Lawmakers are aware of employee complaints, and staffers say it’s particularly disheartening when their bosses support political policies that aren’t consistent with the way their offices are run.

“When I first went from intern to staffer, I made $25,000 a year. And I was working for a boss that was anti-subsidies, and I was having to live off food stamps and free health care because I could not afford anything else,” Audrey Henson, a former GOP staffer who founded College to Congress, said in a 2020 hearing before the House Select Committee on the Modernization of Congress.

Staff on that panel, sometimes called the “Fix Congress Committee,” are following along with the anonymous Instagram uprising as part of their effort to listen to frustrations of congressional stakeholders. They’ve already implemented a centralized HR hub, a House Office of Diversity and Inclusion and professional development training created by top staffers to build highly relevant lessons they wished they had known.
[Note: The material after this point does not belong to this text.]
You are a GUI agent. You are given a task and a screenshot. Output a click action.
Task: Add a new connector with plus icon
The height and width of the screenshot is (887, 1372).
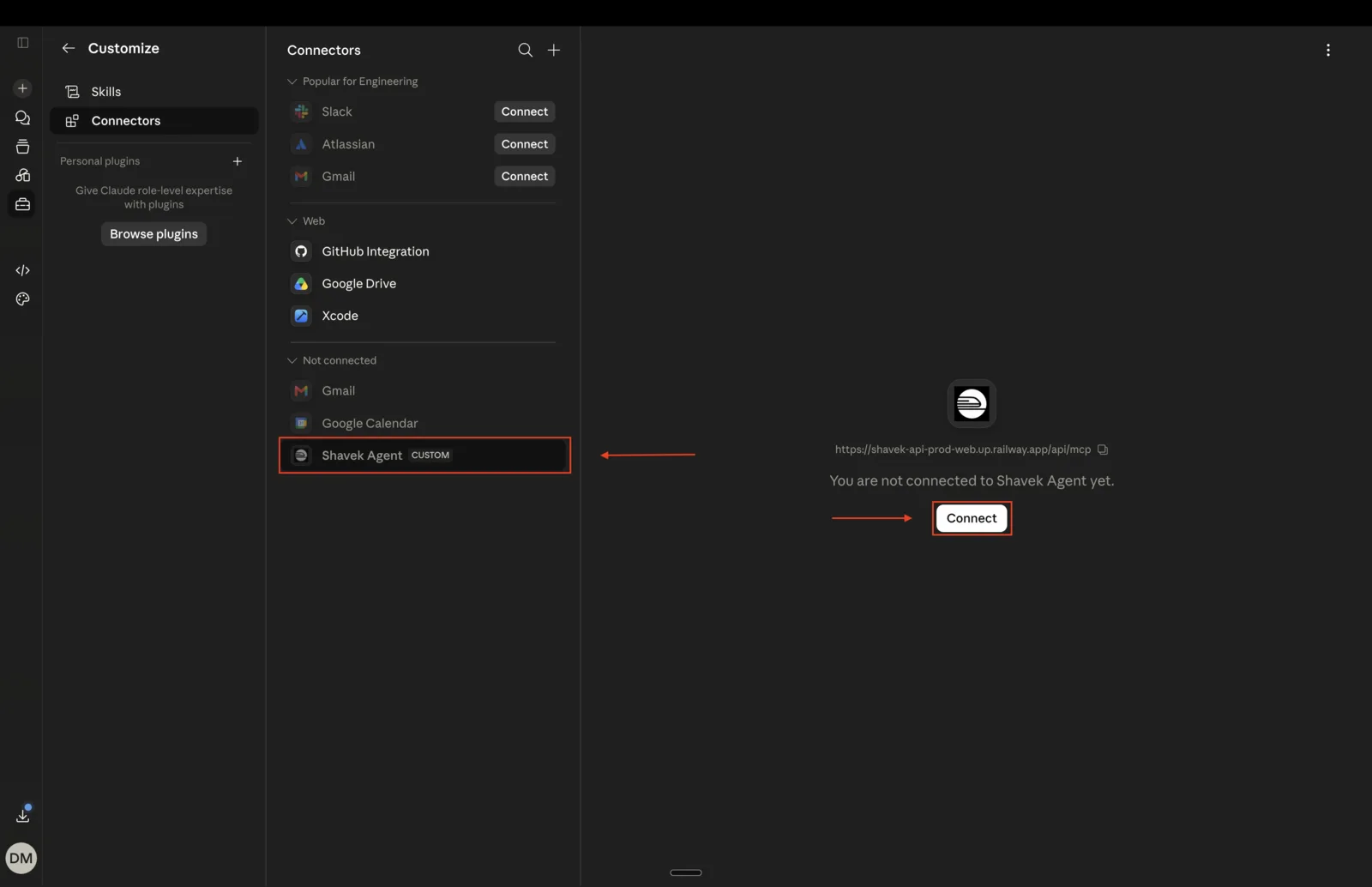click(554, 50)
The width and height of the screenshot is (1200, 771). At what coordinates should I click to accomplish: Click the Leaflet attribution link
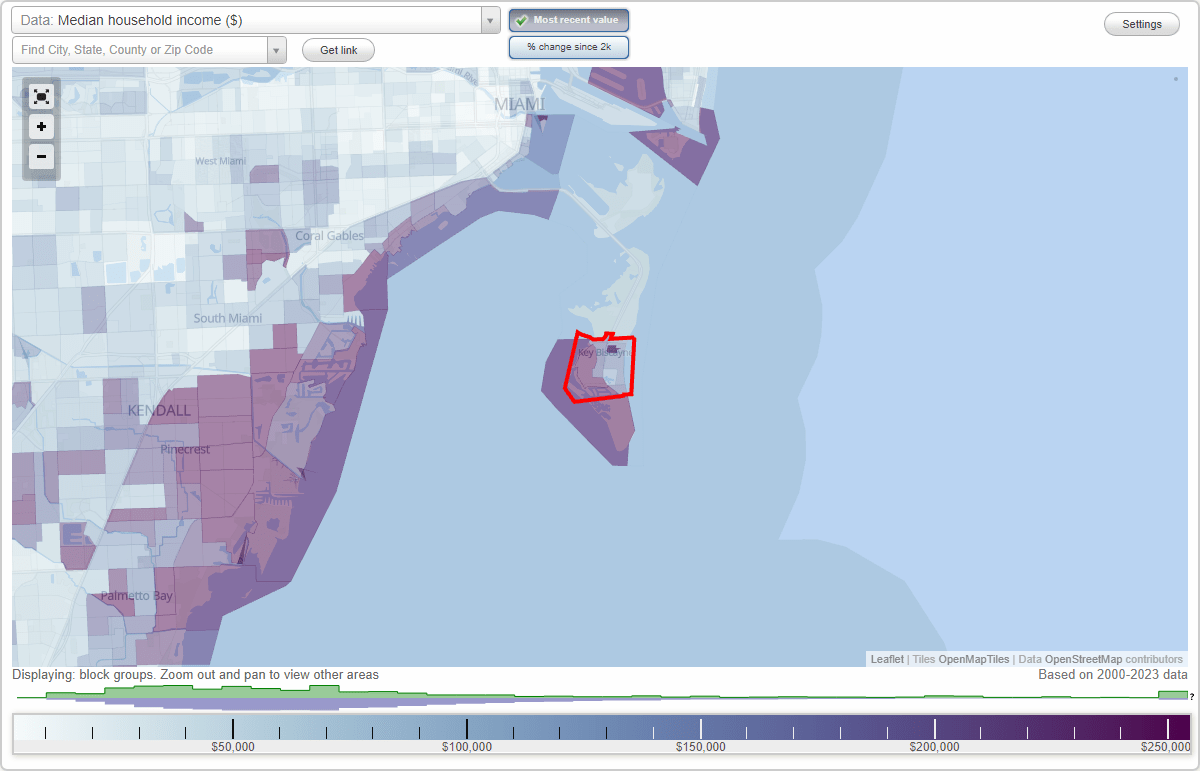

Hundreds of Hill employees attended a session last year focused on the sudden withdrawal of U.S. troops from Afghanistan and how offices can prepare to handle uncomfortable casework.

Multiple current and former chiefs of staff, however, told POLITICO they have gotten little or no formal management training and had to pick up skills on the job. The Modernization panel is organizing opportunities for supervisory staff to receive management training on topics like cultural competency and building inclusive workplace culture — issues that have dominated posts from junior staffers of color on Dear White Staffers.

Another major topic has been the lack of unions for certain staff, which saw movement on Thursday. Speaker Nancy Pelosi’s office voiced her support for any unionization push by any Hill employees.

“Like all Americans, our tireless Congressional staff have the right to organize their workplace and join together in a union. If and when staffers choose to exercise that right, they would have Speaker Pelosi’s full support,” her deputy chief of staff, Drew Hammill, said in a statement.

“However bad people think the financial situation and treatment of Hill staffers is, it’s worse,” another current staffer, who now serves in a senior House post, said in an interview. He came to the Hill in 2017 and said junior aides cultivated collective survival strategies, such as grabbing an extra box of food at a reception to give to a friend.

“Over half of my friends lived in subsidized housing and qualified for public assistance at one point,” this aide said.

The House passed a legislative branch funding bill in July that included a 21 percent increase for lawmakers’ allowances, leadership offices and committees. But with fiscal 2022 appropriations languishing and another continuing resolution expected later this month, it is not yet clear when that potential sizable boost to staffer pay could be enacted.

And an MRA boost isn’t a panacea. Those accounts are used for all office expenses, from constituent mail to member travel, so there’s no guarantee that staffers will see more money.

Helena Bottemiller Evich contributed to this report.